== Records for the task ==
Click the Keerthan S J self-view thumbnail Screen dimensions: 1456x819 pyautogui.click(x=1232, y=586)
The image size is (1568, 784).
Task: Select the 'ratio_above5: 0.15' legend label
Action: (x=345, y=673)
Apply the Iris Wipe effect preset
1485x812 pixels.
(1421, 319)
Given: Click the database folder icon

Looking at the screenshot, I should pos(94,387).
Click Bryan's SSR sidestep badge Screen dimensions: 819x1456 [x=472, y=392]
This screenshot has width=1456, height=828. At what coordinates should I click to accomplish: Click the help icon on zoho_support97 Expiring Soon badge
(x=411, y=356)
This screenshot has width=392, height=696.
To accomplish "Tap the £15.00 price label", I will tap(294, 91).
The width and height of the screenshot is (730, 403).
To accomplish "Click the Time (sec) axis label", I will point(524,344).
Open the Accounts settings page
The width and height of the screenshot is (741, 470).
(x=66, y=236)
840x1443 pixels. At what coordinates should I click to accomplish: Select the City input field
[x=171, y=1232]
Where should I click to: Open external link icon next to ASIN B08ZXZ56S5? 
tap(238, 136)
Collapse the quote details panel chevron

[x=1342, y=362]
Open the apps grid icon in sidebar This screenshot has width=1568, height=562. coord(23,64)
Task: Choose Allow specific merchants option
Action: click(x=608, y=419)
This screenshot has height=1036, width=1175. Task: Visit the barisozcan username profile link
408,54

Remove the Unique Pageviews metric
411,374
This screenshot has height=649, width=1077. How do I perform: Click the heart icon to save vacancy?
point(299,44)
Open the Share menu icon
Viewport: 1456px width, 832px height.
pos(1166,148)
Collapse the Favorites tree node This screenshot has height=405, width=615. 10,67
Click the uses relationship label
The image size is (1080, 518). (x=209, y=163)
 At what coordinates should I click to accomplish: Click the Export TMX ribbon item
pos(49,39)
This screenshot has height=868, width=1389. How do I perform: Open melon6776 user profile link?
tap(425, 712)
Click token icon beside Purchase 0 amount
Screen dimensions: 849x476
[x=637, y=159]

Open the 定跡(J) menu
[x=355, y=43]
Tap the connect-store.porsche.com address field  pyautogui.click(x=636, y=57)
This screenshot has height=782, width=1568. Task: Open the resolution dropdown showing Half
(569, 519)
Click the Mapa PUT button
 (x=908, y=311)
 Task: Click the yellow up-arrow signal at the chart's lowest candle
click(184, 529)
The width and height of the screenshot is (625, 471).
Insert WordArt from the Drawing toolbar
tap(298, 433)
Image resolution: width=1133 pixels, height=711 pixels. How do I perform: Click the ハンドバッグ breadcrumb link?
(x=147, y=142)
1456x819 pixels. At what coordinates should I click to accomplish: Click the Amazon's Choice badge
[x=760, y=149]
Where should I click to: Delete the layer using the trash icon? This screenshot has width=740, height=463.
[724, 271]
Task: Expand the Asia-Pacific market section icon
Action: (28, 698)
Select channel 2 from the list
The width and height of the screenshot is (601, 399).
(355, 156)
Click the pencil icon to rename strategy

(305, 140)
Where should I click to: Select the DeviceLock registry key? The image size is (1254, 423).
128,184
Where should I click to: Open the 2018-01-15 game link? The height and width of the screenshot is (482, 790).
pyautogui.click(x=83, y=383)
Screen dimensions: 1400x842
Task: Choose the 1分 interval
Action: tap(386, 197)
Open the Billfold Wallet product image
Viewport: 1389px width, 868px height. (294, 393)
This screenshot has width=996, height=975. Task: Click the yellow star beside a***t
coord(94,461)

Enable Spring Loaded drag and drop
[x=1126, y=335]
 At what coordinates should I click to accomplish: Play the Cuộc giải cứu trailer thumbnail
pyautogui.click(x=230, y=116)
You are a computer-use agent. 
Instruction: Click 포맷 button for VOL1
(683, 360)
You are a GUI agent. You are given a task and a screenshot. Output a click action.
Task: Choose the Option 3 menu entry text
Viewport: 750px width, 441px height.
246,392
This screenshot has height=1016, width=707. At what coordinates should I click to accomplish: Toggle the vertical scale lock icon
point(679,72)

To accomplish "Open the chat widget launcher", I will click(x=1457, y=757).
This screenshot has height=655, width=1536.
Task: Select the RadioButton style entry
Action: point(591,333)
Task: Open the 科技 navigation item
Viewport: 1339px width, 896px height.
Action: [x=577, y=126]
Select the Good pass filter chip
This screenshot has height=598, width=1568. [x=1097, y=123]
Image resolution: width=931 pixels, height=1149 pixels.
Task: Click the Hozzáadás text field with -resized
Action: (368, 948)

== Written exercise ==
Return every line in the items above that contains the word "badge", copying each one in full.

== Written answer ==
Click Bryan's SSR sidestep badge Screen dimensions: 819x1456 [x=472, y=392]
This screenshot has width=1456, height=828. At what coordinates should I click to accomplish: Click the help icon on zoho_support97 Expiring Soon badge
1456x819 pixels. At what coordinates should I click to accomplish: Click the Amazon's Choice badge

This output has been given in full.